§ **Trecho do texto**:
○ ○ ○ ○

Vertov faz parte da geração da Revolução Bolchevique e a crença no comunismo e na revolução proletária liga toda sua obra .O realizador acreditava que para um conteúdo revolucionário era necessário trabalhar uma forma também revolucionária visto que a forma antiga nascera num âmbito burguês, para ele havia apenas um cinema - “o CINE-OLHO”. Usava-se da locação (explorava-se o caos dessa realidade social e visual) e dos atores sociais assim como Flaherty e Grierson. Mas, além disso, destaca-se aqui a veia comunista, a reflexividade, a problematização do material através da montagem (a alma do cinema segundo o cineasta) e a falta de realismo (o qual era buscado pela cinematografia burguesa desde o inicio do cinema com Griffith)… Tudo trabalhava para decifrar-se o mundo, para a revelação do funcionamento da sociedade , porém por uma perspectiva comunista.

Flaherty, Grierson e Vertov assim, configuram os primórdios do documentário e estão invariavelmente presentes de um modo ou de outro nos dias de hoje. A história seguiu e suas teorias e obras se juntam e se separam mas vão formando o que hoje se tem como significado e/ou significados de documentário.

Seja como for, vale lembrar que ainda tiveram movimentos importantíssimos do gênero posteriores a tais grandes autores.

Com o tempo limitações técnicas para filmagem em externas foram transpostas: equipamentos que deixaram captar satisfatoriamente o som fora dos estúdios e também as câmeras mais leves e ágeis. E então, o documentário sofre mais uma reviravolta (ou aglutinação), agora, através dos denominados Cinema Direto e Cinema Verdade.

○ ○ ○ ○

§ **Informações registradas**:

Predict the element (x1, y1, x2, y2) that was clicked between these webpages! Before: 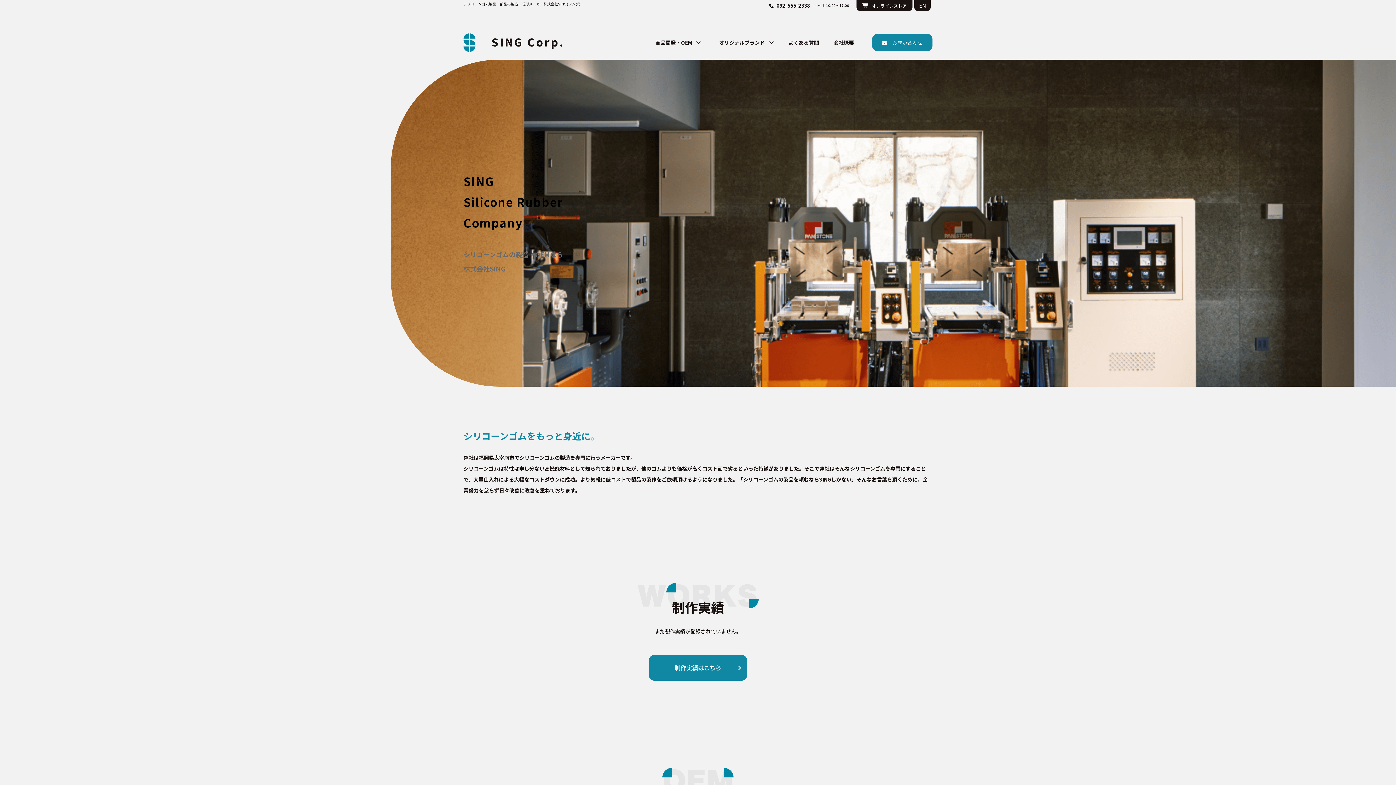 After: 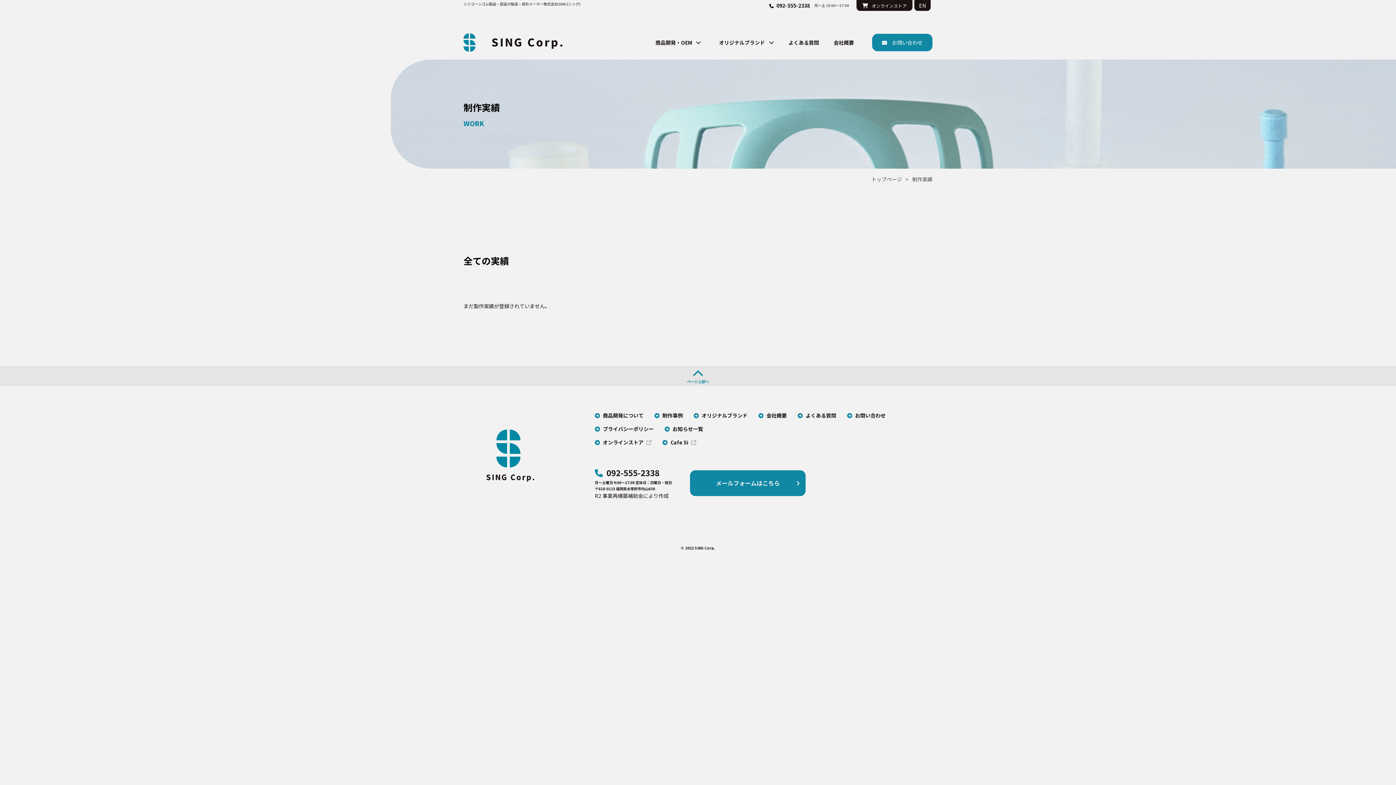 Action: bbox: (649, 655, 747, 681) label: 制作実績はこちら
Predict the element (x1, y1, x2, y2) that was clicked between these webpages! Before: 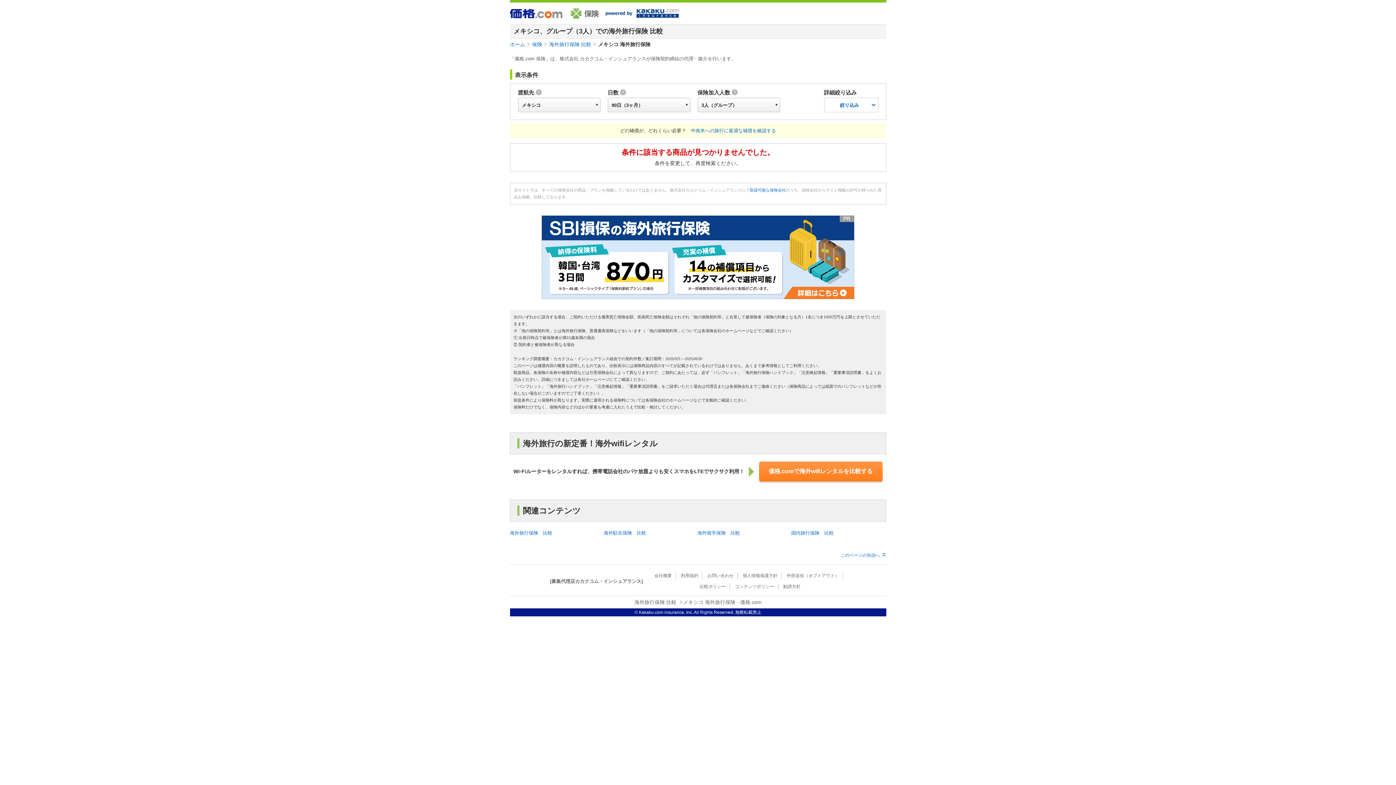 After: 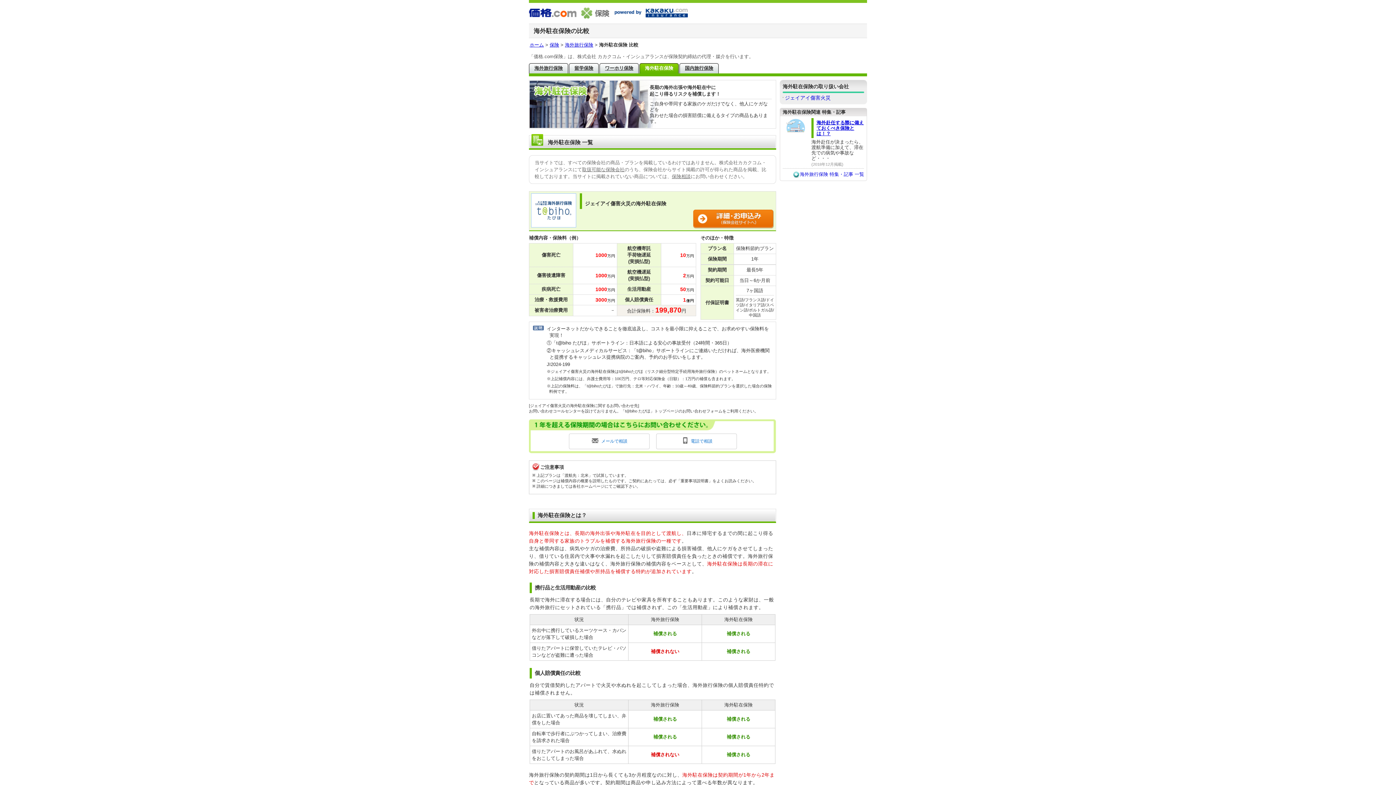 Action: label: 海外駐在保険　比較 bbox: (603, 530, 646, 536)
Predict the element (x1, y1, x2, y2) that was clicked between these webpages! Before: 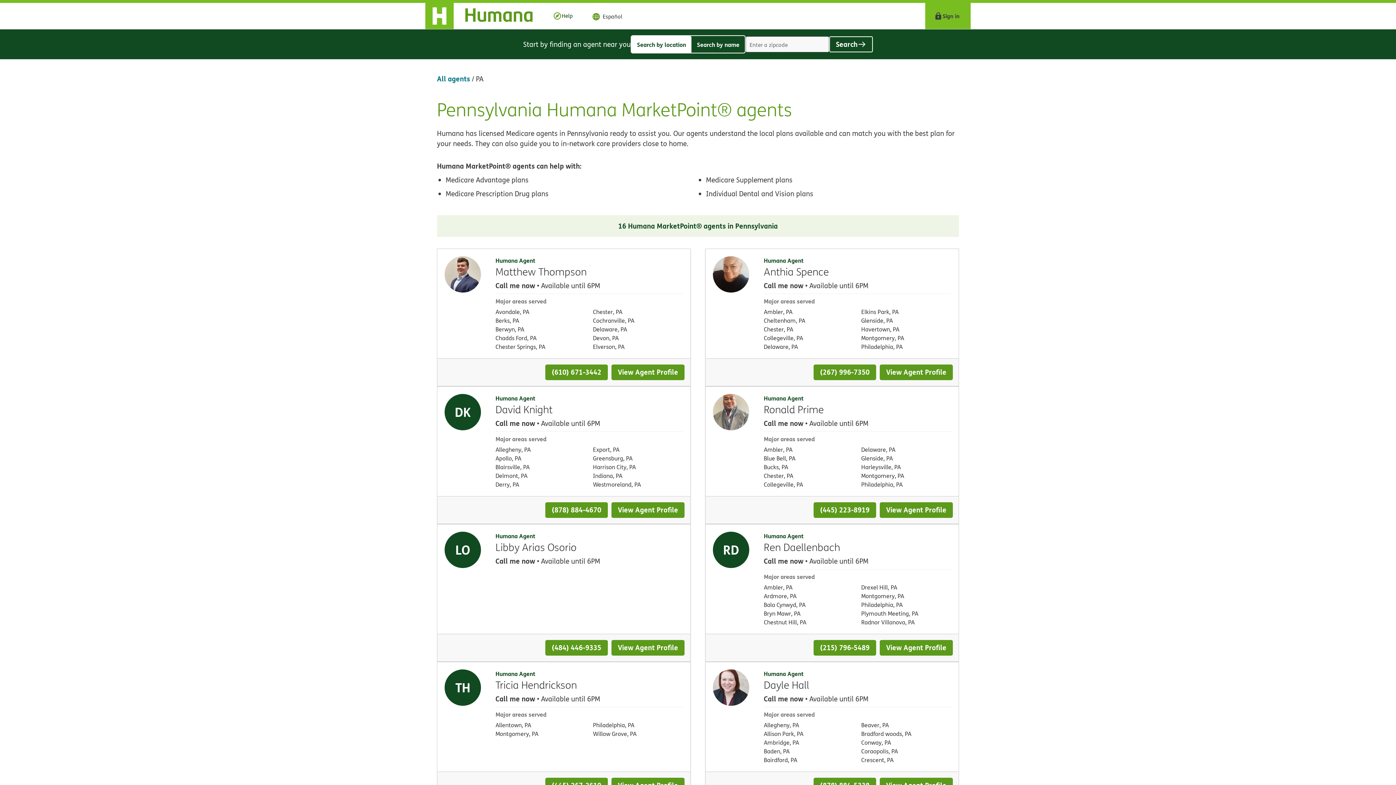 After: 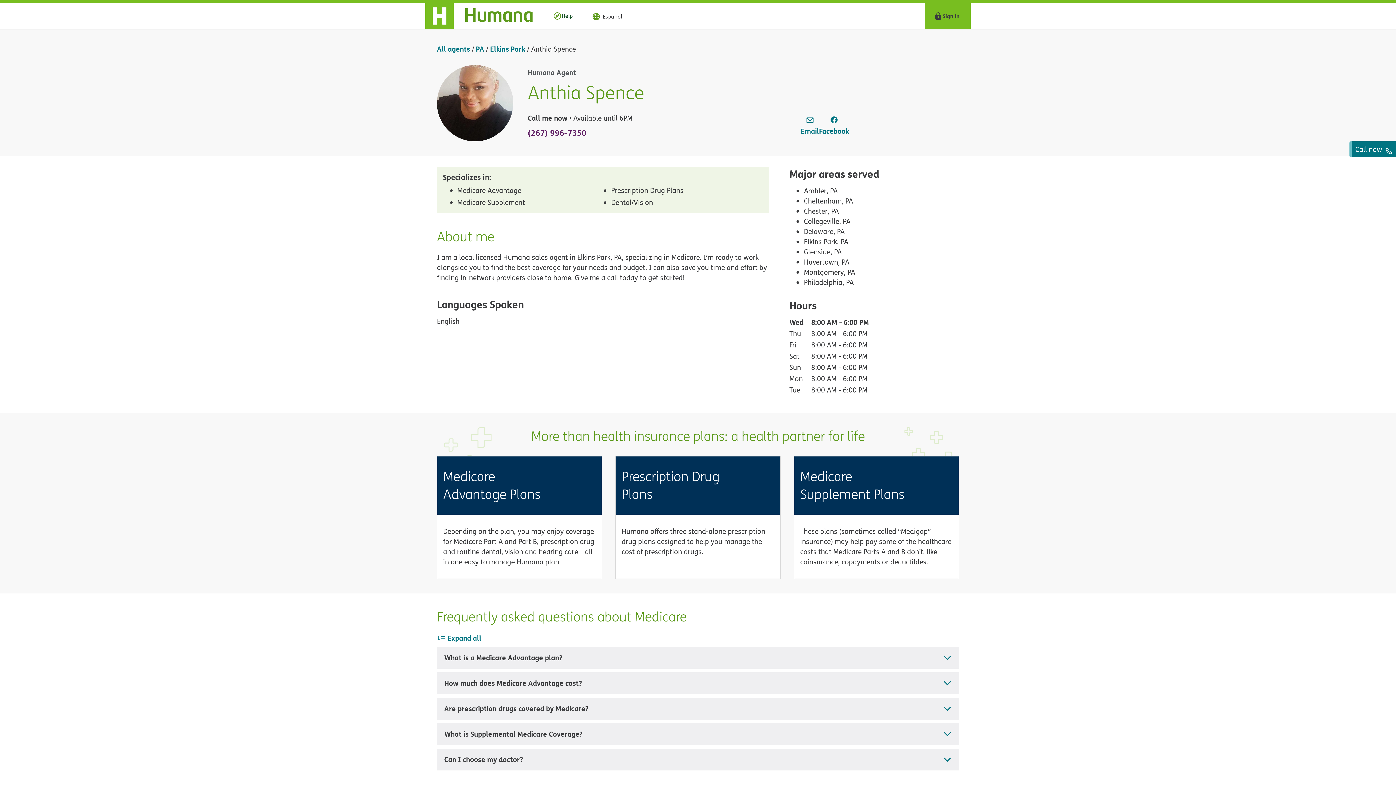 Action: label: View Agent Profile bbox: (879, 364, 953, 380)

○ ○ ○ ○

§ **Tarefas e exercícios**:
**1.** No trecho sobre os primórdios do documentário, o que a montagem representava para Vertov?
**2.** Por favor, traduza para o inglês esta frase do trecho sobre os primórdios do documentário: "Seja como for, vale lembrar que ainda tiveram movimentos importantíssimos do gênero posteriores a tais grandes autores."

§ **Respostas corretas**:
**1.** A alma do cinema.

**2.** Be that as it may, it is worth remembering that there were still extremely important movements in the genre after these great authors.